The massive tribute featured LL Cool J and Questlove and dozens of artists, including Missy Elliot, Big Boi, Run-D.M.C., Queen Latifah, Method Man, Grandmaster Flash, and Melle Mel.
The massive celebration was split into three parts, showcasing the history of hip-hop. The 14-minute performance gave a short introduction to the genre by LL Cool J, followed by Grandmaster Flash, Barshon, Melle Mel, Rahiem, and Scorpio performing “Flash to the Beat” and “The Message” and then taken over by LL Cool J performing “I Can’t live without my Radio.”
Other rappers involved were DJ Jazzy Jeff, Salt-N-Pepa, Rakim and Chuck D, and Flavor Flav.
Questlove mentioned to Entertainment Tonight that Will Smith was supposed to perform but couldn’t attend because of the “Bad Boys 4” film rehearsals.
The second part of the celebration featured early gangster rap, starting with Black Thought and LL Cool J performing “El Shabazz,” followed by De La Soul, Scarface, Ice-T, and hip hop’s first lady, Queen Latifah, blowing the audience away with a performance of “U.N.I.T.Y..”
They were followed by Wu-Tang Clan, OutKast with Big Boi, Busta Rhymes, and Spliff Star, and ending this part with Missy Elliot taking over with “Lose Control.”
The third featured the newbie faces of hip-hop, including Lil Baby performing “Freestyle,” Nelly & City Spud with “Hot in Herre” as well as Too $hort, Swizz Beatz & The Locks, GloRilla and Lil Uzi Vert wrapping up the celebration by performing “Just Wanna Rock.”
This celebration astonished most celebrities at the Grammys, namely Jay-Z, Doja Cat, Adele, and Pharrell Williams, along with viewers all over social media cheering on and supporting the event.
How Hip-hop Came A Very Long Way
Yet hip-hop wasn’t always celebrated or applauded, like what we saw at yesterday’s Grammys. On the contrary, since its debut in the 1970s, claims have been against the genre.
The Grammys, recognized by the Recording Academy, took a full ten years to accept rap and not all its forms. They boycotted a few artists, with the excuse of hip-hop, rap in specific, being the vulgar version of music and Black music.
Rappers, too, weren’t that eager to win awards, nor were Grammys one of their priorities. So instead, Rappers used the music to make a statement; the genre was unstoppable by 1989, and they didn’t need the entities that disproved them years back.
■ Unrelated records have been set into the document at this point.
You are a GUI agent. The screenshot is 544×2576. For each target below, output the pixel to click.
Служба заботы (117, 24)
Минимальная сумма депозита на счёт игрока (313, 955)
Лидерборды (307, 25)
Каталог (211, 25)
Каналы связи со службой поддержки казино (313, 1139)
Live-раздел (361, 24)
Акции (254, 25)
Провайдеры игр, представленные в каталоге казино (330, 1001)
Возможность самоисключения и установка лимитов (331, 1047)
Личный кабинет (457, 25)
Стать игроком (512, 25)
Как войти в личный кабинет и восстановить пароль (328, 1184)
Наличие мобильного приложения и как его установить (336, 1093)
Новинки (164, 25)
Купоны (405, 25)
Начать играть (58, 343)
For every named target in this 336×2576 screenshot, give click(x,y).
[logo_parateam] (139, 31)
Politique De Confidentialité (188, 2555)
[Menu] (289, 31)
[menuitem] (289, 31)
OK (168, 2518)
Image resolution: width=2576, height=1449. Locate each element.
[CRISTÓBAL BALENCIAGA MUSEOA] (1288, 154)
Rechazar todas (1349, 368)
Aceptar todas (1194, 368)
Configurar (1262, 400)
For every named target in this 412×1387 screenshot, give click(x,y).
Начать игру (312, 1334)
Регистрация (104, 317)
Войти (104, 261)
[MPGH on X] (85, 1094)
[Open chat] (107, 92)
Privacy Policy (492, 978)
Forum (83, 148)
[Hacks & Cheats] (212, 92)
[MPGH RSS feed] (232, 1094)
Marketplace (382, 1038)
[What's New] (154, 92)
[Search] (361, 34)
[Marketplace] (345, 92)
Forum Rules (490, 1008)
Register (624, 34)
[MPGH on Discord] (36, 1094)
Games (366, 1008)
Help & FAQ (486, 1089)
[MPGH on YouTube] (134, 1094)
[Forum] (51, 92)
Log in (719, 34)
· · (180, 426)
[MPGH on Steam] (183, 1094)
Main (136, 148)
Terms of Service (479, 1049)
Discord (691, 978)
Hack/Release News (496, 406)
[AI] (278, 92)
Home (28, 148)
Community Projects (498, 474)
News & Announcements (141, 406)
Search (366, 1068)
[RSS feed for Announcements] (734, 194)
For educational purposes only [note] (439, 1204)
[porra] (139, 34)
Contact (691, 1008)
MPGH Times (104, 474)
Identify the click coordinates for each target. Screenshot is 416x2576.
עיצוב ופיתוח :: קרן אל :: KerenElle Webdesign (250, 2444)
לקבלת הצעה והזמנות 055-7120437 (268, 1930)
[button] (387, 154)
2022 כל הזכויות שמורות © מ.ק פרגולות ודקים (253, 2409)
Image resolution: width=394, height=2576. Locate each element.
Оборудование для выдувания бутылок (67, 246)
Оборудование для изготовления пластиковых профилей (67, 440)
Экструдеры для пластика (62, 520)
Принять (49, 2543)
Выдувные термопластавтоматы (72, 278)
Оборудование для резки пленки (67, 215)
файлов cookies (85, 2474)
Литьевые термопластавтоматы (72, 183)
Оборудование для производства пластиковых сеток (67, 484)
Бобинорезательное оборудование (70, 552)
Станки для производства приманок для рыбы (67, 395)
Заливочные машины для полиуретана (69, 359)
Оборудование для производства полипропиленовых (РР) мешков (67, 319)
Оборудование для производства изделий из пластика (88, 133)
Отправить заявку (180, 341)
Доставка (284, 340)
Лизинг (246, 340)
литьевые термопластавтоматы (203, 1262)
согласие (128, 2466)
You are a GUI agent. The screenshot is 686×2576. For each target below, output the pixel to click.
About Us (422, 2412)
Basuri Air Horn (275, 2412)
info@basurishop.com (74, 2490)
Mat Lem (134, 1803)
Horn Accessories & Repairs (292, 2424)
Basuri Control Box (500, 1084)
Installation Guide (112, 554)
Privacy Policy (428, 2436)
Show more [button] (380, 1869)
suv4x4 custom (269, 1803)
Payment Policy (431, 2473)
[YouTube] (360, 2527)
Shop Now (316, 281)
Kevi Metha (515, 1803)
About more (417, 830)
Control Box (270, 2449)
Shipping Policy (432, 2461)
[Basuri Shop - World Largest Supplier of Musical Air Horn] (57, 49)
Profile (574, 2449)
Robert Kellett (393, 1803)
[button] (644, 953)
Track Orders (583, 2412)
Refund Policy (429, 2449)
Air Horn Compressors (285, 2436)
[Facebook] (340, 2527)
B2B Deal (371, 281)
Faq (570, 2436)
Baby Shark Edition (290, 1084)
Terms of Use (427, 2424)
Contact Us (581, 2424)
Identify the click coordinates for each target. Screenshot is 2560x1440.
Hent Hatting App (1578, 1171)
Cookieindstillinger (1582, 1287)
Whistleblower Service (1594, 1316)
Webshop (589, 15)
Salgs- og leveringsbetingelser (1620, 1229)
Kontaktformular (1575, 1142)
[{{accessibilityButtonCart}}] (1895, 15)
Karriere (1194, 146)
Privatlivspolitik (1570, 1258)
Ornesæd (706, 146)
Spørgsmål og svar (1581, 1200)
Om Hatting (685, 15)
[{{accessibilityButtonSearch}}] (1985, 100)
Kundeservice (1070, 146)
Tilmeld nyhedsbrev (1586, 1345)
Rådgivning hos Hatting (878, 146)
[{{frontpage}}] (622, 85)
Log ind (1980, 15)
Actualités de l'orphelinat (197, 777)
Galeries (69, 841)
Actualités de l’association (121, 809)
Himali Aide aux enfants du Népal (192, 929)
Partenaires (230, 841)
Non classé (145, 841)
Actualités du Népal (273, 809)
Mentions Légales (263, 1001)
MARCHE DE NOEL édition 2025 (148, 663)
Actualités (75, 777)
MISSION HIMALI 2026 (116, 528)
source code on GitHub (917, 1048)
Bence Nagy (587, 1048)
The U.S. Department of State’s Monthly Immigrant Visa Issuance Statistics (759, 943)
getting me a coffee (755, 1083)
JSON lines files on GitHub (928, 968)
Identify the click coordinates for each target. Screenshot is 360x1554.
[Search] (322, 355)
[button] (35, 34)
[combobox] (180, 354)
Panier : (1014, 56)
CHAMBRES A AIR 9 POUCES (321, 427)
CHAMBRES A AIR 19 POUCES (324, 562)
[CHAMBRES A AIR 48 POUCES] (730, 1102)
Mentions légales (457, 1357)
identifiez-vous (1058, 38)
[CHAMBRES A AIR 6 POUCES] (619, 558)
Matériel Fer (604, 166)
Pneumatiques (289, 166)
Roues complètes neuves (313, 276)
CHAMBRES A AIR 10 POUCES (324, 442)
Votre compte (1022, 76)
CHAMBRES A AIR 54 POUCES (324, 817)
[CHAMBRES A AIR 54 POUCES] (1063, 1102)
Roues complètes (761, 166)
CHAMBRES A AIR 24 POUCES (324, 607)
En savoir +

The first Grammy dedicated to a rapper was in 1989 to D.J. Jazzy Jeff and The Fresh Prince for Best Rap Performance. The celebration was neither televised nor given any attention, though, and for that, nominees Jazzy Jeff and The Fresh Prince, Salt n Pepa, and L.L. Cool J boycotted the event.
A New Beginning
But much changed the next year. The Rap Grammy was broadcasted, and many hip-hop artists won awards and hosted it that year. A few artists were also inducted into the Grammy Hall of Fame, and others received lifetime achievement awards. In addition, young M.C. became the first solo rapper to win the prize for “Bust a Move,” his hit single.
Hip-hop’s Gone Global
Hip-hop has been moving forward ever since, and rappers have been treated with integrity and respect, their genre being honored like all others. One of the greatest achievements is the genre’s international popularity, whereas rap music is currently abundant in Spanish, French, Brazilian, and Arabic too!
You might have run into the Brazilian TikTok trends during the world cup and must have heard of Egyptian rappers Wegz, Marwan Moussa, Ahmed Mekky, and much more. Egyptian rap was Egypt’s most streamed on Spotify in 2022!
We’re happy for all hip-hop artists and praise them for keeping the genre alive and popular! But, after yesterday’s celebration, what do you think the genre will be seeing next?